(WHAT IS REQUIRED)
Please write out the data that follows, word for word.

(Stored records)
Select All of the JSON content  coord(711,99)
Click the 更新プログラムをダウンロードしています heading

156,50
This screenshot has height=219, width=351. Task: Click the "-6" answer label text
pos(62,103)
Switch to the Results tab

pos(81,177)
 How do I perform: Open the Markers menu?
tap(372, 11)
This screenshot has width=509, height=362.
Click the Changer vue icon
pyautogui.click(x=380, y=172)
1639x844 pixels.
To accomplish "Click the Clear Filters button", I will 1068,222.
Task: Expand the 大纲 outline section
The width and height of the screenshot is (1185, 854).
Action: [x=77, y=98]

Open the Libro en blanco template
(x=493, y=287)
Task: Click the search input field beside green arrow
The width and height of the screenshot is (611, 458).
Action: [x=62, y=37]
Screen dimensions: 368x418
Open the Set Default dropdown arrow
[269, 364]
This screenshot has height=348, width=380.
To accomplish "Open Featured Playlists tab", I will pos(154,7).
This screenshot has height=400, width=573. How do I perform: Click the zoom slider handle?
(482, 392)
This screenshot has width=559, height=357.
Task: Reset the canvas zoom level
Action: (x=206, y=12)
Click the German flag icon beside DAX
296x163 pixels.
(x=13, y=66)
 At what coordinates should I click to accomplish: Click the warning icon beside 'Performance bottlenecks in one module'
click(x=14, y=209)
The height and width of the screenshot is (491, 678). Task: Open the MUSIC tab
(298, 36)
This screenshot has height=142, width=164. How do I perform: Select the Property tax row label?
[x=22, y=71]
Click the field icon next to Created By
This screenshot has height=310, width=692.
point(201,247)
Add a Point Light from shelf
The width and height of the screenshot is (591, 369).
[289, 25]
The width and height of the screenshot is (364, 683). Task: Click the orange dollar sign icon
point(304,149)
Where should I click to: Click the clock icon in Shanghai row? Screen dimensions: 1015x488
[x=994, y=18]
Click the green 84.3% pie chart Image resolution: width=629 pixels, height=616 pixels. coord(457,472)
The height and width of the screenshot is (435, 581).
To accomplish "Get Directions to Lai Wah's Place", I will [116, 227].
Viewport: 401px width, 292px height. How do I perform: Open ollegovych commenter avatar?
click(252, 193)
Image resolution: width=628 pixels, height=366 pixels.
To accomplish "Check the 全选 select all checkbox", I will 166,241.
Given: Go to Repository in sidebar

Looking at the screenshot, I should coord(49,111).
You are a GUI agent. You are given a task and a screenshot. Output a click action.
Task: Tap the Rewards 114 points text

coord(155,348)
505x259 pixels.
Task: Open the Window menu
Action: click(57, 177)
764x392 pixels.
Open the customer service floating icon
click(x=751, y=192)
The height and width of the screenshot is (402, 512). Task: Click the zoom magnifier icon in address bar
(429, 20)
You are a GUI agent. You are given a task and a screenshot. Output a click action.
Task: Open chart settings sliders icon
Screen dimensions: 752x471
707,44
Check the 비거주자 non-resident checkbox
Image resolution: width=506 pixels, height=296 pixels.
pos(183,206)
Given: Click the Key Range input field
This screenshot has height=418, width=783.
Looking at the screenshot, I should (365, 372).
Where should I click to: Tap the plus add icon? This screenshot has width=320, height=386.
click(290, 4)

(EXERCISE ANSWER)
Select All of the JSON content  coord(711,99)
Click the 更新プログラムをダウンロードしています heading

156,50
This screenshot has height=219, width=351. Task: Click the "-6" answer label text
pos(62,103)
Switch to the Results tab

pos(81,177)
 How do I perform: Open the Markers menu?
tap(372, 11)
This screenshot has width=509, height=362.
Click the Changer vue icon
pyautogui.click(x=380, y=172)
1639x844 pixels.
To accomplish "Click the Clear Filters button", I will 1068,222.
Task: Expand the 大纲 outline section
The width and height of the screenshot is (1185, 854).
Action: [x=77, y=98]

Open the Libro en blanco template
(x=493, y=287)
Task: Click the search input field beside green arrow
The width and height of the screenshot is (611, 458).
Action: [x=62, y=37]
Screen dimensions: 368x418
Open the Set Default dropdown arrow
[269, 364]
This screenshot has height=348, width=380.
To accomplish "Open Featured Playlists tab", I will pos(154,7).
This screenshot has height=400, width=573. How do I perform: Click the zoom slider handle?
(482, 392)
This screenshot has width=559, height=357.
Task: Reset the canvas zoom level
Action: (x=206, y=12)
Click the German flag icon beside DAX
296x163 pixels.
(x=13, y=66)
 At what coordinates should I click to accomplish: Click the warning icon beside 'Performance bottlenecks in one module'
click(x=14, y=209)
The height and width of the screenshot is (491, 678). Task: Open the MUSIC tab
(298, 36)
This screenshot has height=142, width=164. How do I perform: Select the Property tax row label?
[x=22, y=71]
Click the field icon next to Created By
This screenshot has height=310, width=692.
point(201,247)
Add a Point Light from shelf
The width and height of the screenshot is (591, 369).
[289, 25]
The width and height of the screenshot is (364, 683). Task: Click the orange dollar sign icon
point(304,149)
Where should I click to: Click the clock icon in Shanghai row? Screen dimensions: 1015x488
[x=994, y=18]
Click the green 84.3% pie chart Image resolution: width=629 pixels, height=616 pixels. coord(457,472)
The height and width of the screenshot is (435, 581).
To accomplish "Get Directions to Lai Wah's Place", I will [116, 227].
Viewport: 401px width, 292px height. How do I perform: Open ollegovych commenter avatar?
click(252, 193)
Image resolution: width=628 pixels, height=366 pixels.
To accomplish "Check the 全选 select all checkbox", I will 166,241.
Given: Go to Repository in sidebar

Looking at the screenshot, I should coord(49,111).
You are a GUI agent. You are given a task and a screenshot. Output a click action.
Task: Tap the Rewards 114 points text

coord(155,348)
505x259 pixels.
Task: Open the Window menu
Action: click(57, 177)
764x392 pixels.
Open the customer service floating icon
click(x=751, y=192)
The height and width of the screenshot is (402, 512). Task: Click the zoom magnifier icon in address bar
(429, 20)
You are a GUI agent. You are given a task and a screenshot. Output a click action.
Task: Open chart settings sliders icon
Screen dimensions: 752x471
707,44
Check the 비거주자 non-resident checkbox
Image resolution: width=506 pixels, height=296 pixels.
pos(183,206)
Given: Click the Key Range input field
This screenshot has height=418, width=783.
Looking at the screenshot, I should (365, 372).
Where should I click to: Tap the plus add icon? This screenshot has width=320, height=386.
click(290, 4)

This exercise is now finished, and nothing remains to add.